Q: I have very long and curly hair. I have the straight across the bottom blunt cut, so my hair is all one length. Yes, I am
also experiencing the pyramid effect. I don't want to do layers; my mom has the same hair I do, and she looked like Beethoven when she
did her hair in layers. I heard that I can get rid of the pyramid by "rounding" the bottom instead of trimming straight across. What
is this called, and does it work? Any other specific suggestions if it doesn't?
A: The most common methods used to combat the pyramid effect in curly/wavy long hair involve removing bulk from the ends of the hair.
This is done by removing extra hair from the outer edges – known as beveling – from the inner-edges – known as undercutting – or in
a diffuse pattern through the ends of the hair with thinning shears.
The beveling technique cuts the ends of the hair to create a downward angle at the bottom of the
hair. It is, in fact, layering, but a very shallow layering. The “angle of the bevel” can be varied to suit the wave, texture and
density of the hair being cut. The “rounding” technique you mention above is beveling using a curved “bevel”.

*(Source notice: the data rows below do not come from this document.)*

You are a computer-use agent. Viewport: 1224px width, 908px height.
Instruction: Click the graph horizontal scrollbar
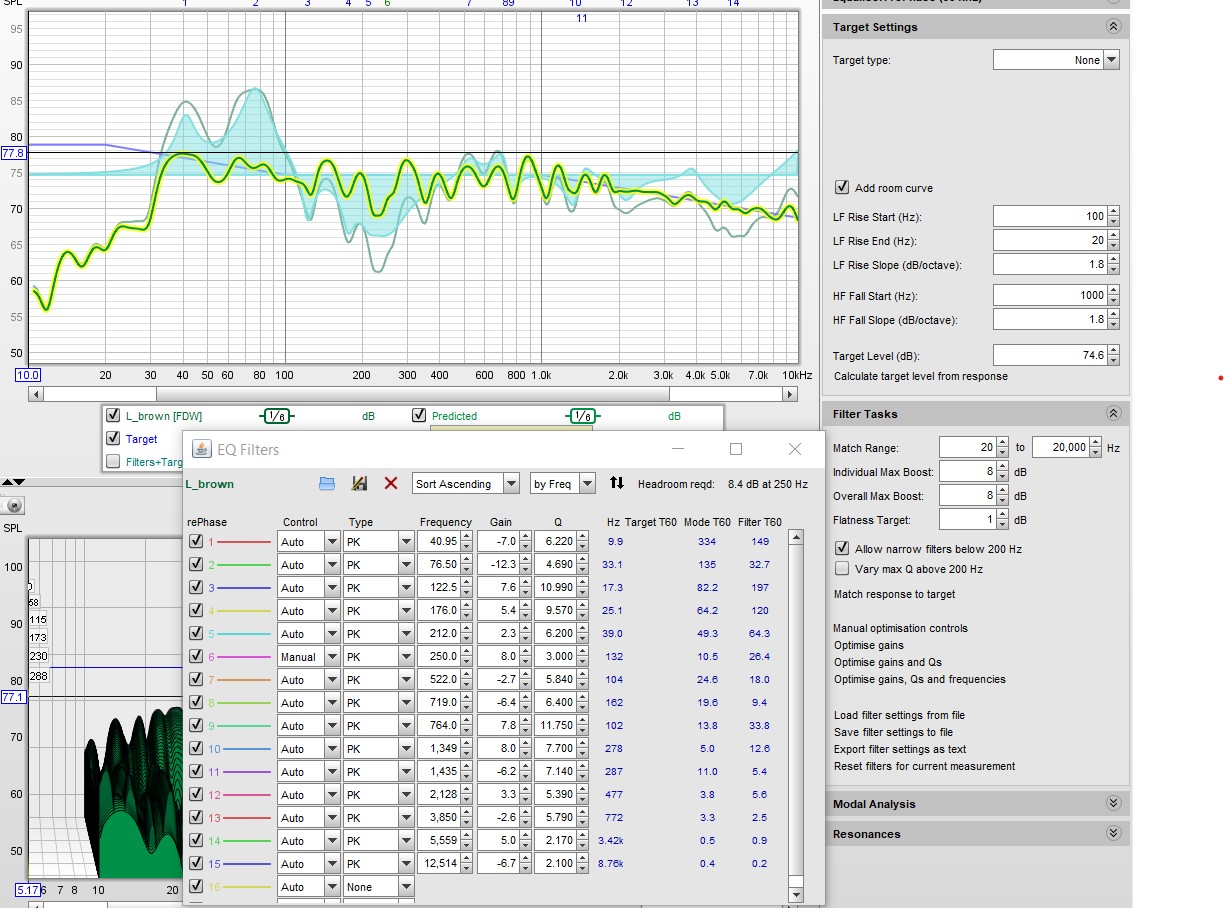pyautogui.click(x=413, y=395)
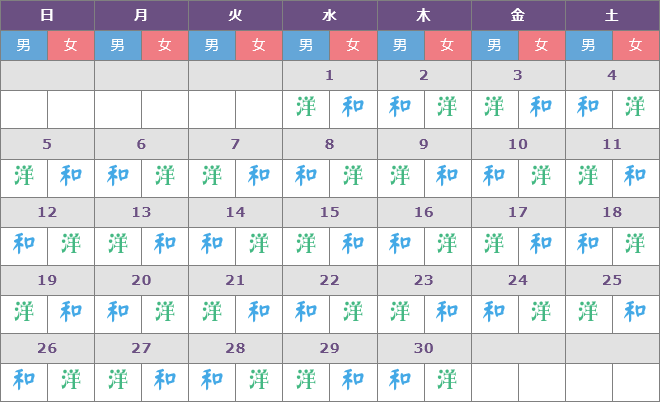Click the blue 男 cell under 水

[306, 45]
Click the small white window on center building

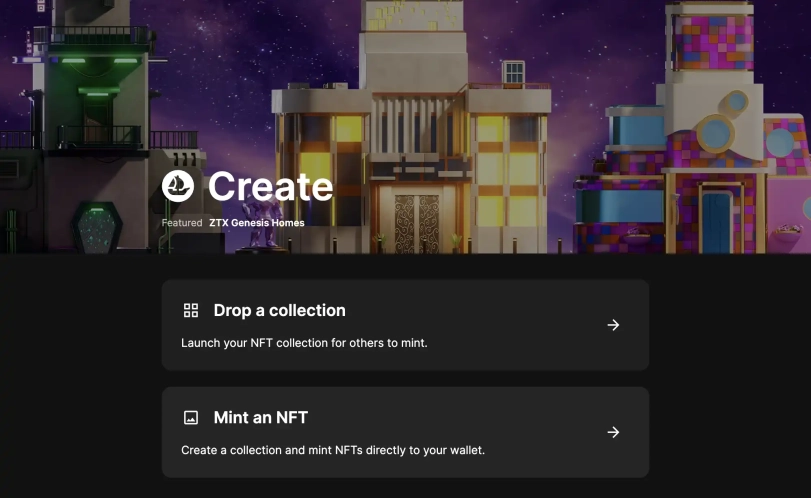coord(513,72)
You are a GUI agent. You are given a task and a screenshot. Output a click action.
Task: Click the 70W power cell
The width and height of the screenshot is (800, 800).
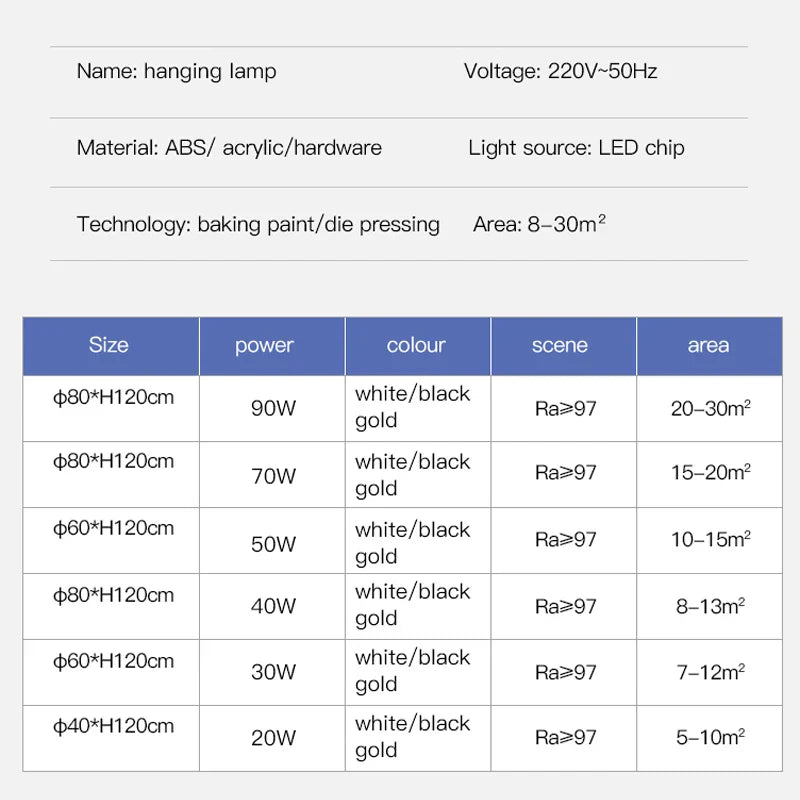273,476
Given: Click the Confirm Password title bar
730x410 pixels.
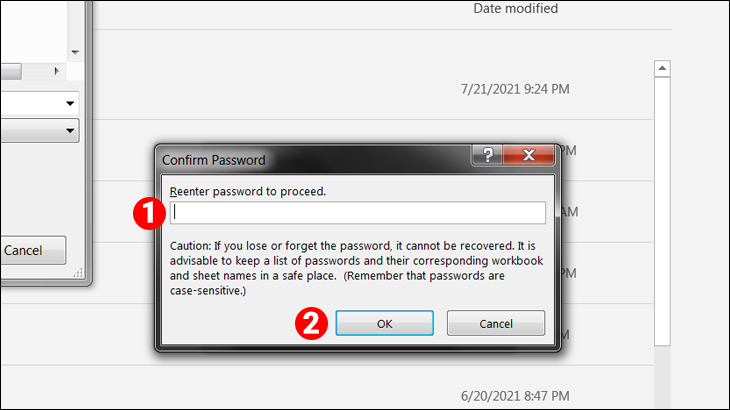Looking at the screenshot, I should pyautogui.click(x=312, y=160).
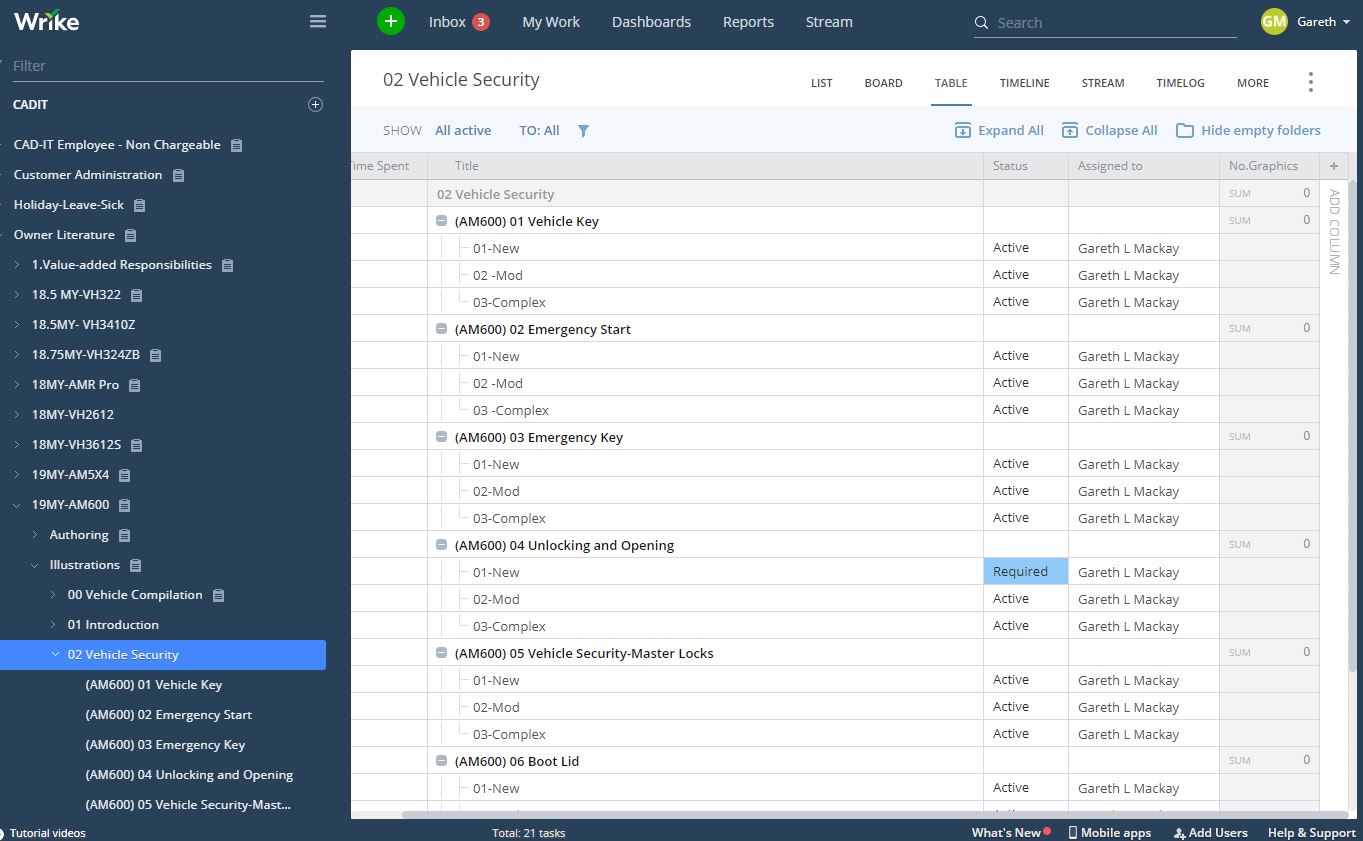Click the Collapse All button
Viewport: 1363px width, 841px height.
1109,130
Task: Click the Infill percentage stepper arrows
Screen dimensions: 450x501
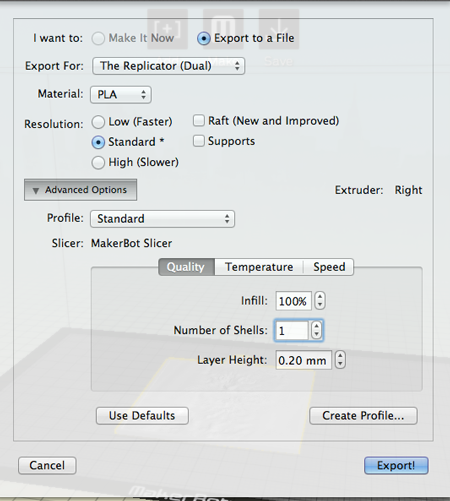Action: click(320, 301)
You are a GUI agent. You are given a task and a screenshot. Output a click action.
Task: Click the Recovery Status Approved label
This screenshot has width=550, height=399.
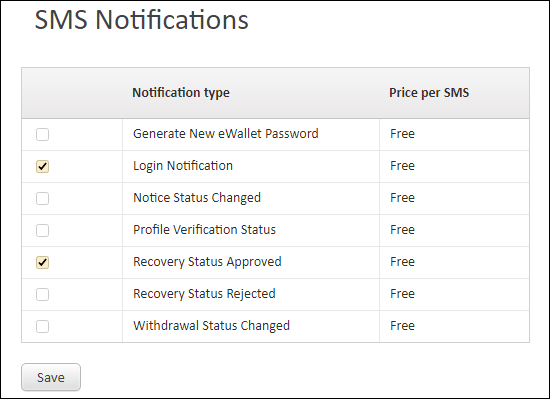point(207,262)
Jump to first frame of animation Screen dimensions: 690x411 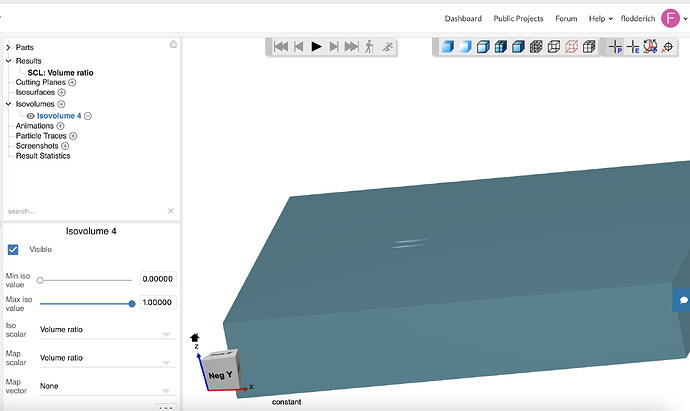(x=281, y=47)
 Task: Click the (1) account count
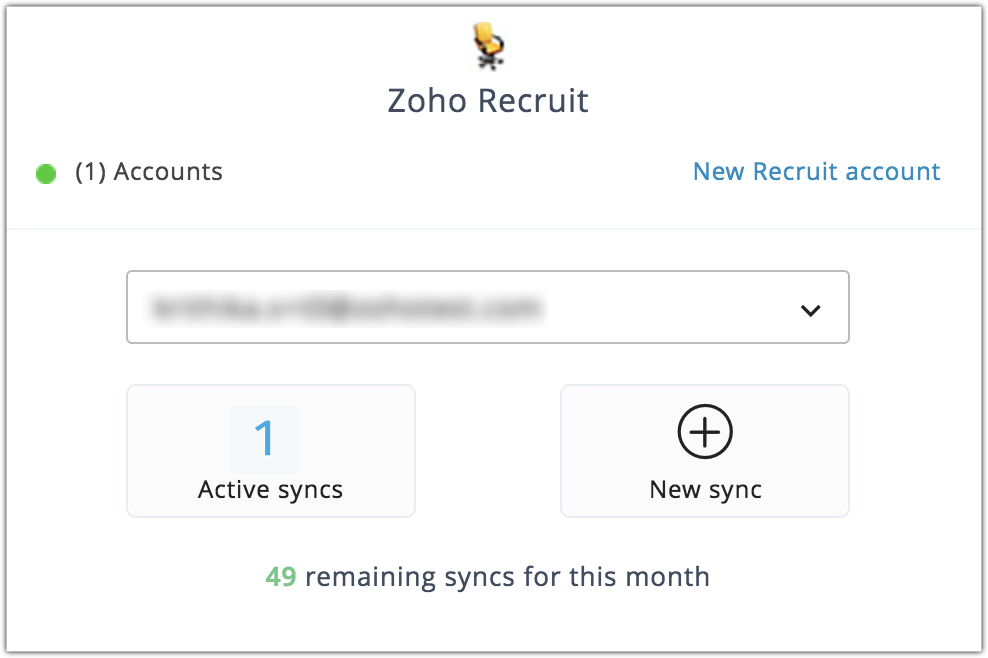91,172
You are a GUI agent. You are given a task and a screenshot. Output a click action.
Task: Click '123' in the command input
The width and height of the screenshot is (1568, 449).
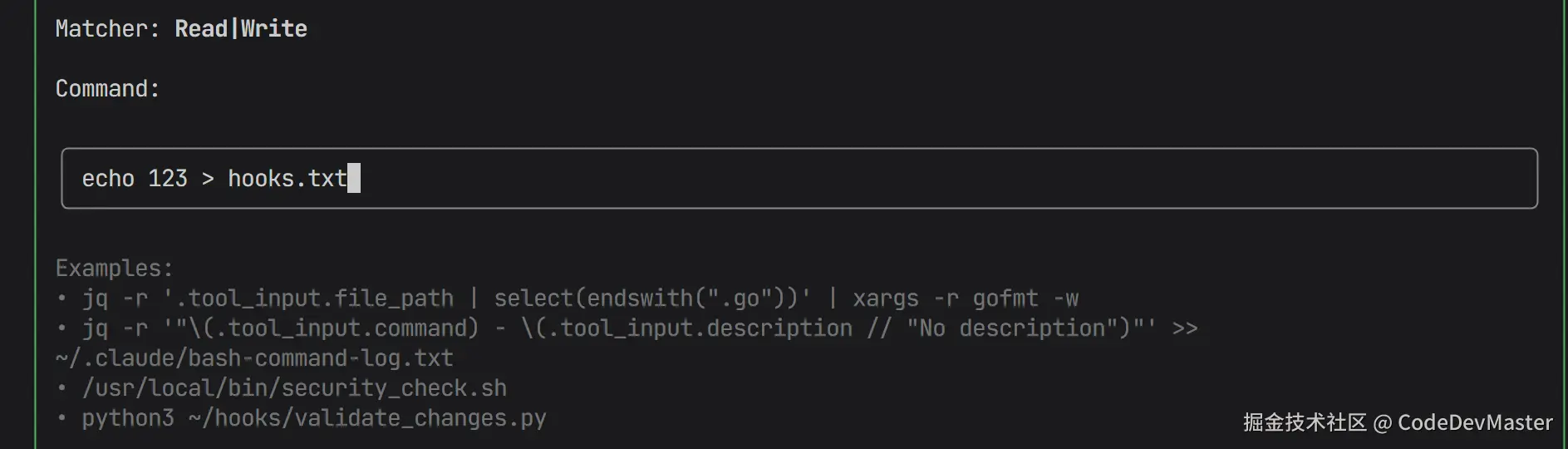(x=168, y=179)
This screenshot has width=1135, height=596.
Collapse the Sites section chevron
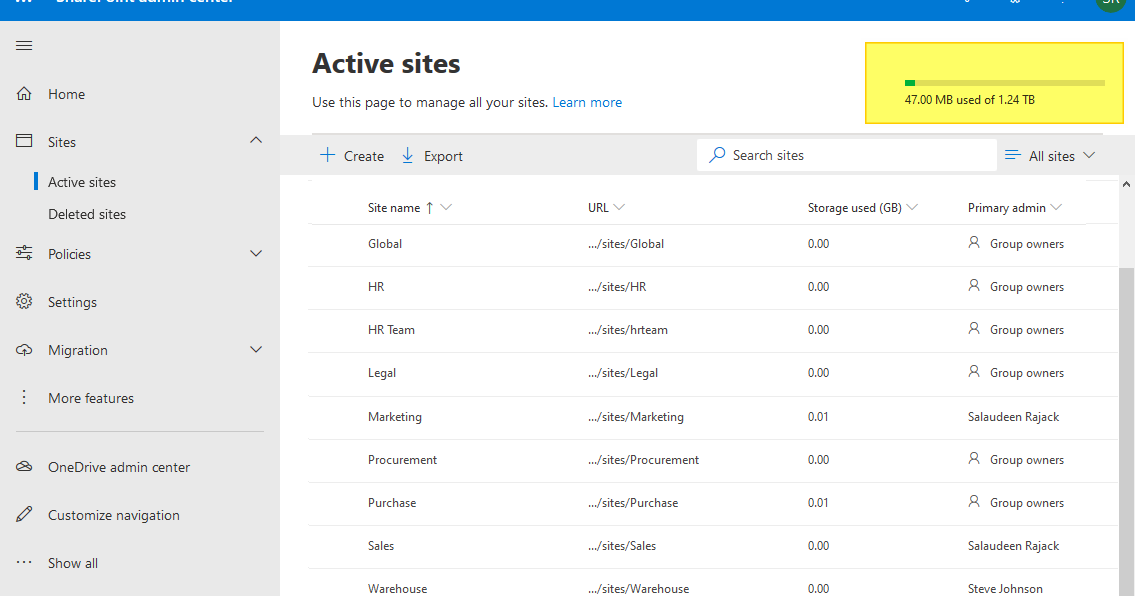[x=255, y=140]
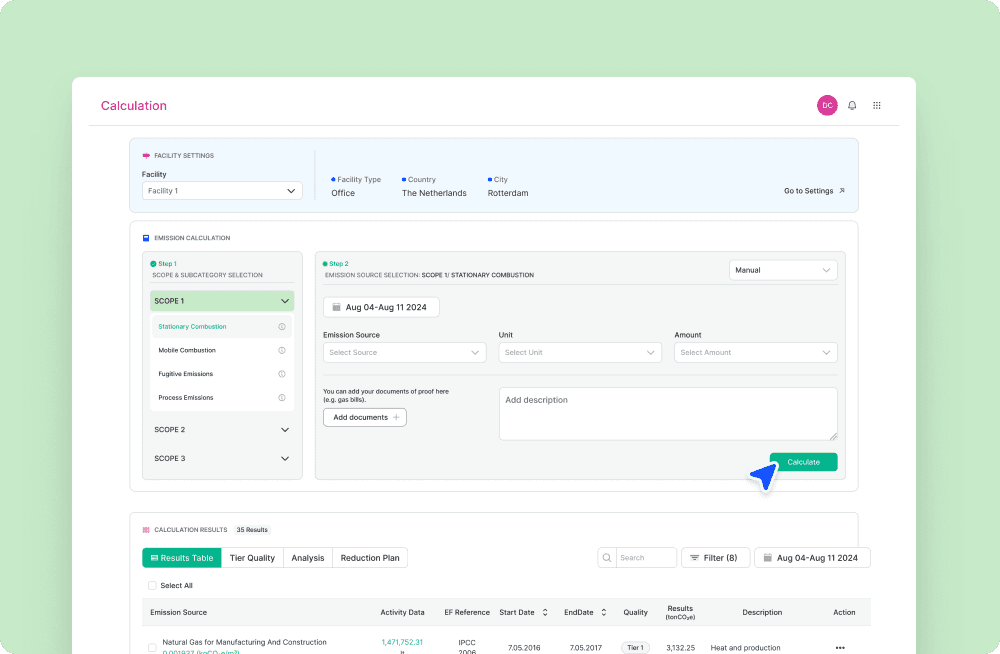Click into the Add description text area

click(x=668, y=414)
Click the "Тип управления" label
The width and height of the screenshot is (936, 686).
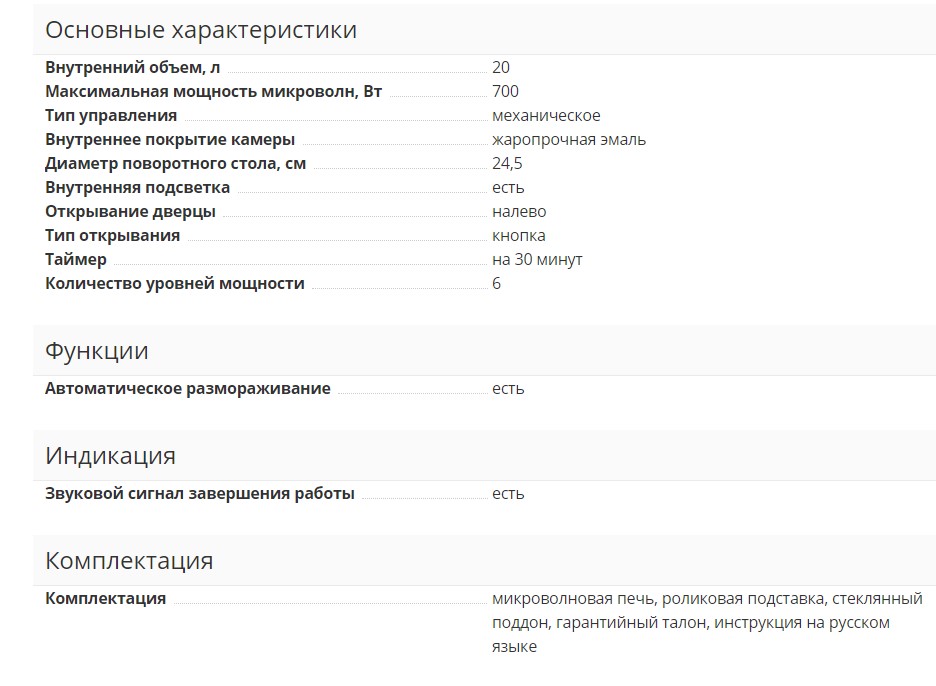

The “undercutting” method for removing bulk involves cutting the hair beneath the hairline very
short (in some cases to the scalp) in order to create an even layer of hair. This technique is often passed on by those women who prefer
to have total versatility in their hairstyle or who prefer more traditional looks.
In my experience, the preferred method of dealing with bulk is using thinning shears. The long
curly hair is cut at the mid-point and three-quarters point along the length in order to remove bulk in a randomized pattern and
therefore giving a more organic, natural-looking result. The size of the teeth of the thinning shears should be determined by the
thickness of the hair and the size of the curls. For very thick hair with large coiling curls, a chunking shear is appropriate as this
will allow the hair to be de-bulked without having the hair become ratty-looking as it tries to fall into its natural “groupings”.
Talk to your stylist. Explain EXACTLY the results you are looking for. If you want a
specifically tailored cut, then be sure to say so. If you prefer a more organic, natural-looking finish, then explain that as well. The
biggest mistake most people make in dealing with their stylists is assuming that they are thinking along the same lines. Not ironically,
this is also the biggest mistake most hair stylists make with their clients. The secret to solving the problem is communication.